EXERCISE INPUT »

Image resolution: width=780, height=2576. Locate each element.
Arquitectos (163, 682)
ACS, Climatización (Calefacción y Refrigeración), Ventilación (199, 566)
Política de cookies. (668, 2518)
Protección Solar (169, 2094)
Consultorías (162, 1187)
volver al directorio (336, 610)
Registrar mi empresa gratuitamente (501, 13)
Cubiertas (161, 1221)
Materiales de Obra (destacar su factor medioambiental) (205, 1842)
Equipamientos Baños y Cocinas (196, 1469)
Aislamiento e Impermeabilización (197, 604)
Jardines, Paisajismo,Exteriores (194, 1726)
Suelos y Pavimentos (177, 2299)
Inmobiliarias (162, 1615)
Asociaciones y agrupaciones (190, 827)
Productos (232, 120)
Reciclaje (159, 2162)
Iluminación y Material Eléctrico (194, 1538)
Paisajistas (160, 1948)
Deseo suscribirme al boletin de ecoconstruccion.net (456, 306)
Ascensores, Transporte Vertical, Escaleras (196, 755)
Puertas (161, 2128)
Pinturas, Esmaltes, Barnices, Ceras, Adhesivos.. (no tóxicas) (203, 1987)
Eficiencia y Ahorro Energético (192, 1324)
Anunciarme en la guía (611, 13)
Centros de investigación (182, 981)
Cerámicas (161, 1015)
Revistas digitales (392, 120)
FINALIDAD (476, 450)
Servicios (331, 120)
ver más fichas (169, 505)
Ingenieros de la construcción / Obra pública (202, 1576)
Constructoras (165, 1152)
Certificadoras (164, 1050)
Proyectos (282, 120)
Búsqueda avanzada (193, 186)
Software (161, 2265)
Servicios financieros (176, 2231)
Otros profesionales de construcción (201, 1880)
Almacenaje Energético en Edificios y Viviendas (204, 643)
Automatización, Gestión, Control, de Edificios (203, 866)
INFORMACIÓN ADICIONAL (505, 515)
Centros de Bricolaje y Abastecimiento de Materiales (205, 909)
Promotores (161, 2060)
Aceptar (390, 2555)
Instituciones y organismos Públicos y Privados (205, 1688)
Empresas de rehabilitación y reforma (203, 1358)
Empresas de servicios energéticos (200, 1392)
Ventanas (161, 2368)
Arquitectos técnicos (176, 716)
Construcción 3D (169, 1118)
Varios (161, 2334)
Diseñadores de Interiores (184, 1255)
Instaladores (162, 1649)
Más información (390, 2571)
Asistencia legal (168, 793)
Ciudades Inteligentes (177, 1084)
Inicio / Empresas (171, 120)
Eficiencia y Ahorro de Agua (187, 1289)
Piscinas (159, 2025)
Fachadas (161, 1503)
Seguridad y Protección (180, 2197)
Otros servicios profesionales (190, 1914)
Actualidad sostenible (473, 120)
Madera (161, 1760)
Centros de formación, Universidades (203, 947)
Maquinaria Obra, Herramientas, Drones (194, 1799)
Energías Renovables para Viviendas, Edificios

* * *

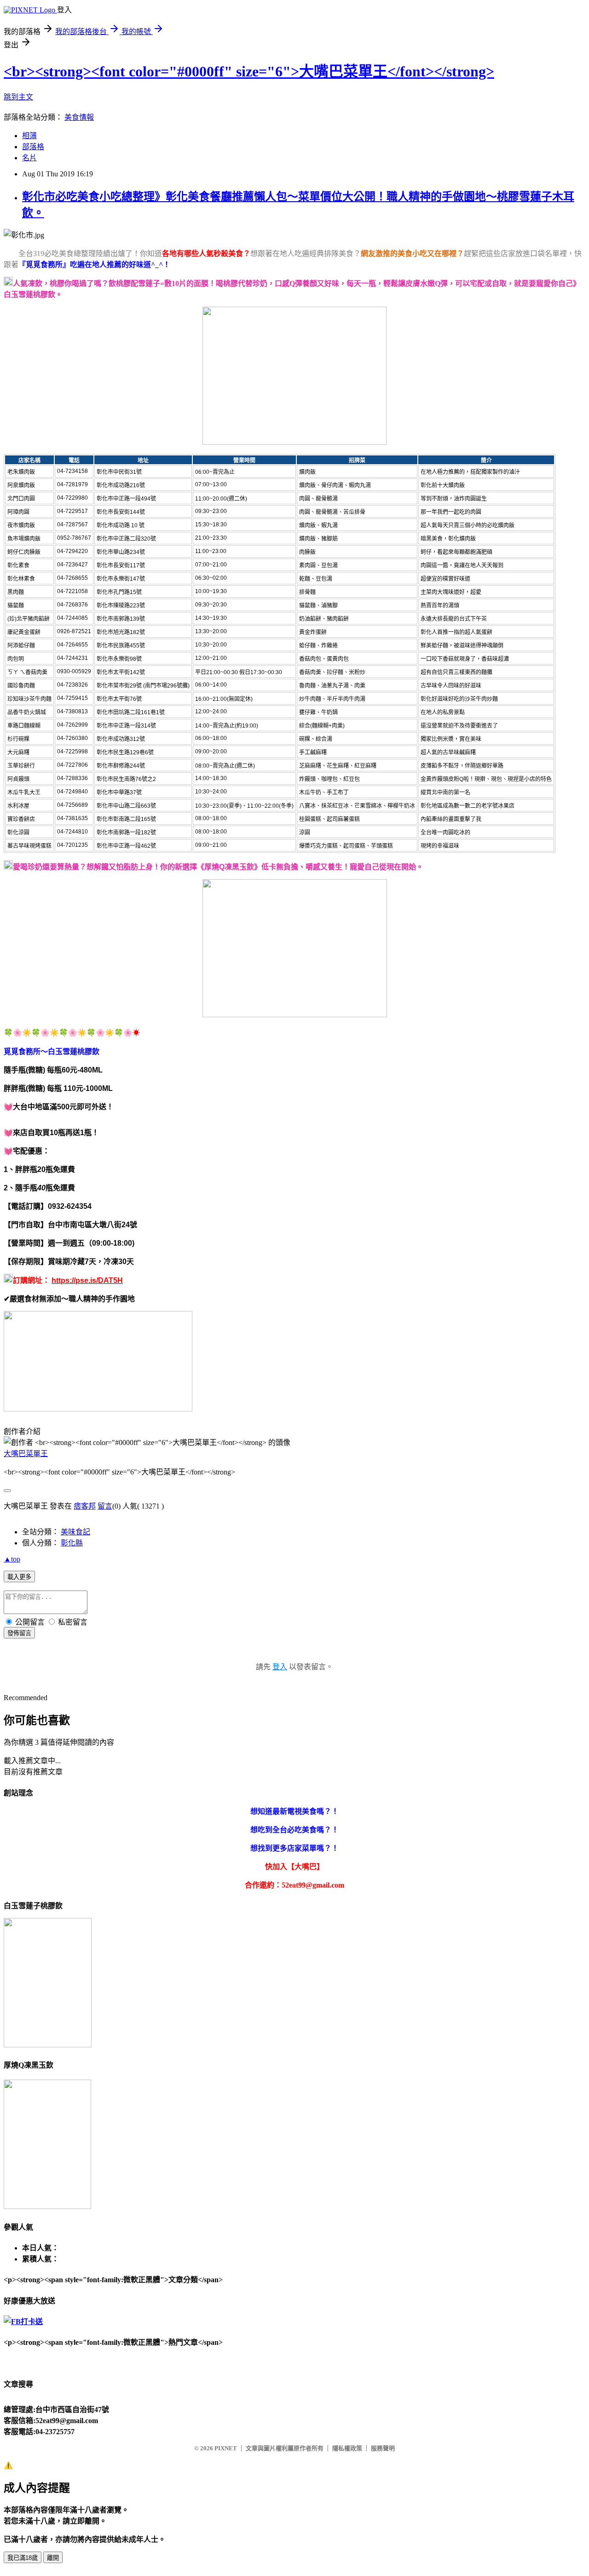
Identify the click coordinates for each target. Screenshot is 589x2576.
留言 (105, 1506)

* * *

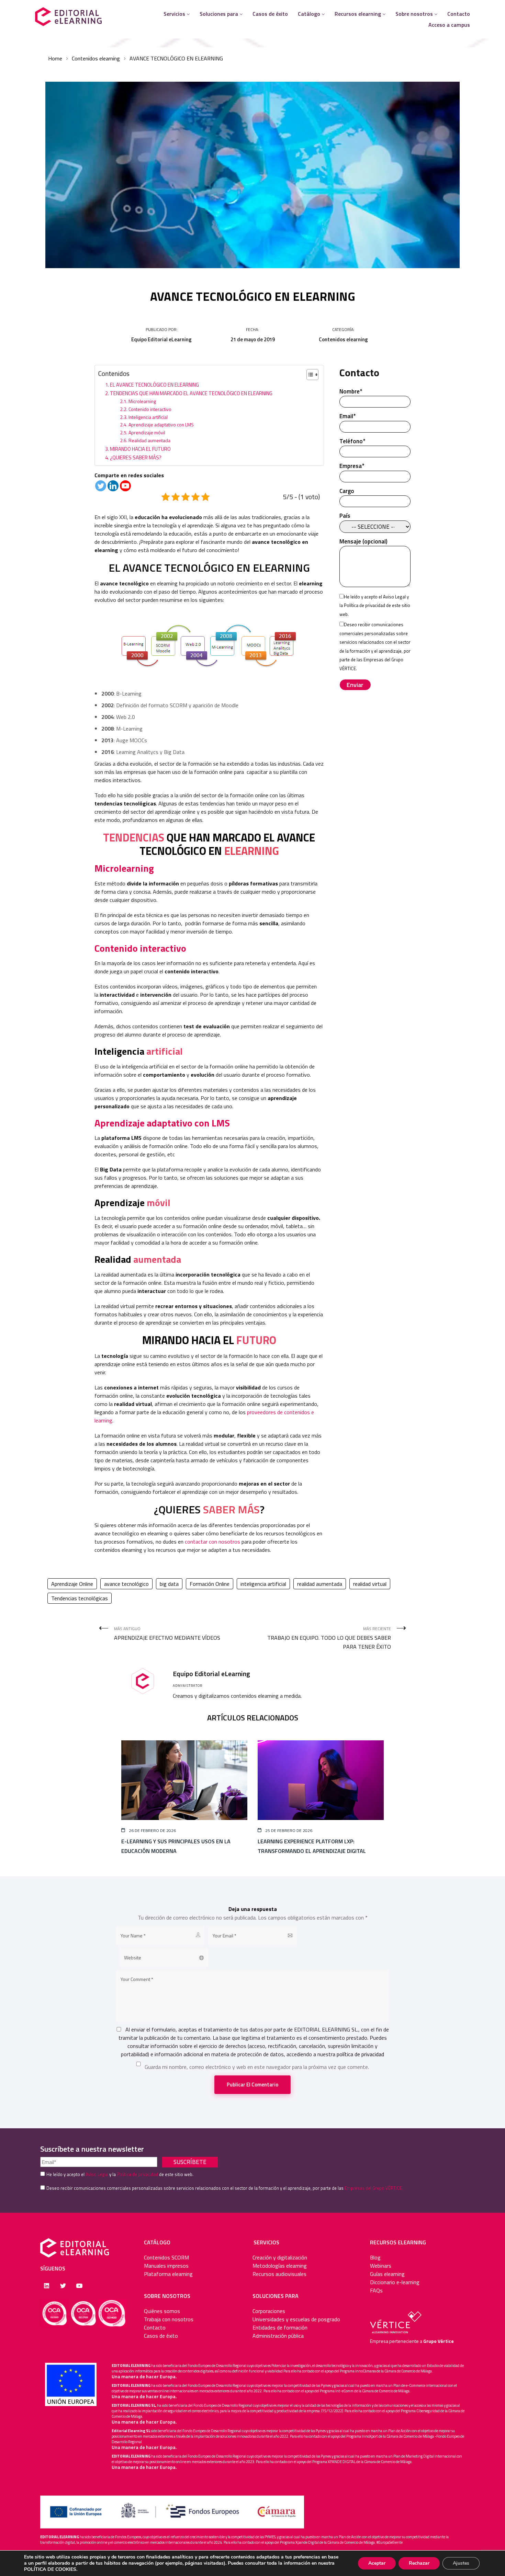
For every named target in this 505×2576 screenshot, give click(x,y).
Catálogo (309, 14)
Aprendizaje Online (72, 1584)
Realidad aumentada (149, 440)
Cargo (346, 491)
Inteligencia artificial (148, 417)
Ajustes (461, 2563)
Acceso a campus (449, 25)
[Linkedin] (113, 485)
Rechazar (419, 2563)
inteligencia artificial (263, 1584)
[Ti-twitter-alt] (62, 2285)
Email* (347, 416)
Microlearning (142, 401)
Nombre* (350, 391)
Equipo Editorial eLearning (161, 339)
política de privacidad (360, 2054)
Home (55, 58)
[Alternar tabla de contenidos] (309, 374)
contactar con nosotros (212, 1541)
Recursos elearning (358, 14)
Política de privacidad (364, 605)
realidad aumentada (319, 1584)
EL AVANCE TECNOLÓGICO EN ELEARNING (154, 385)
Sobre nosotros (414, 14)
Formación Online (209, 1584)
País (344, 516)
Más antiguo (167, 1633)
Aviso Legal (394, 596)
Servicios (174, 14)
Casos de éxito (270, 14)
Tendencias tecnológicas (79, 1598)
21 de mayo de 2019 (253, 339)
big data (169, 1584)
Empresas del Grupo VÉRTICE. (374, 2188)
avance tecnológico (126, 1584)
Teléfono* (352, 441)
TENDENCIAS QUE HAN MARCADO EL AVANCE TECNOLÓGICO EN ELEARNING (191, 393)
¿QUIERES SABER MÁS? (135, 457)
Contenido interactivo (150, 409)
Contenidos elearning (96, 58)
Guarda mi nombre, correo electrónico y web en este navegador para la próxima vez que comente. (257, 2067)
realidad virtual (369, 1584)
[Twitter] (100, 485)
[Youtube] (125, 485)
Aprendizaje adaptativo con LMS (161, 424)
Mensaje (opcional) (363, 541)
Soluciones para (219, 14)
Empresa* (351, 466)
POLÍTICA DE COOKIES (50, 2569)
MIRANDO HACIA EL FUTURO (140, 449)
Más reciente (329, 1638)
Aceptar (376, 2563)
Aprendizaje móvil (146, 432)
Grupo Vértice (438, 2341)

TASK TO COMPLETE » Will you return exactly the lines above from the one with "Seguridad y Protección (180, 2197)" down to the one with "Energías Renovables para Viviendas, Edificios", counting both as part of the range?

RESPONSE »
Seguridad y Protección (180, 2197)
Otros servicios profesionales (190, 1914)
Actualidad sostenible (473, 120)
Madera (161, 1760)
Centros de formación, Universidades (203, 947)
Maquinaria Obra, Herramientas, Drones (194, 1799)
Energías Renovables para Viviendas, Edificios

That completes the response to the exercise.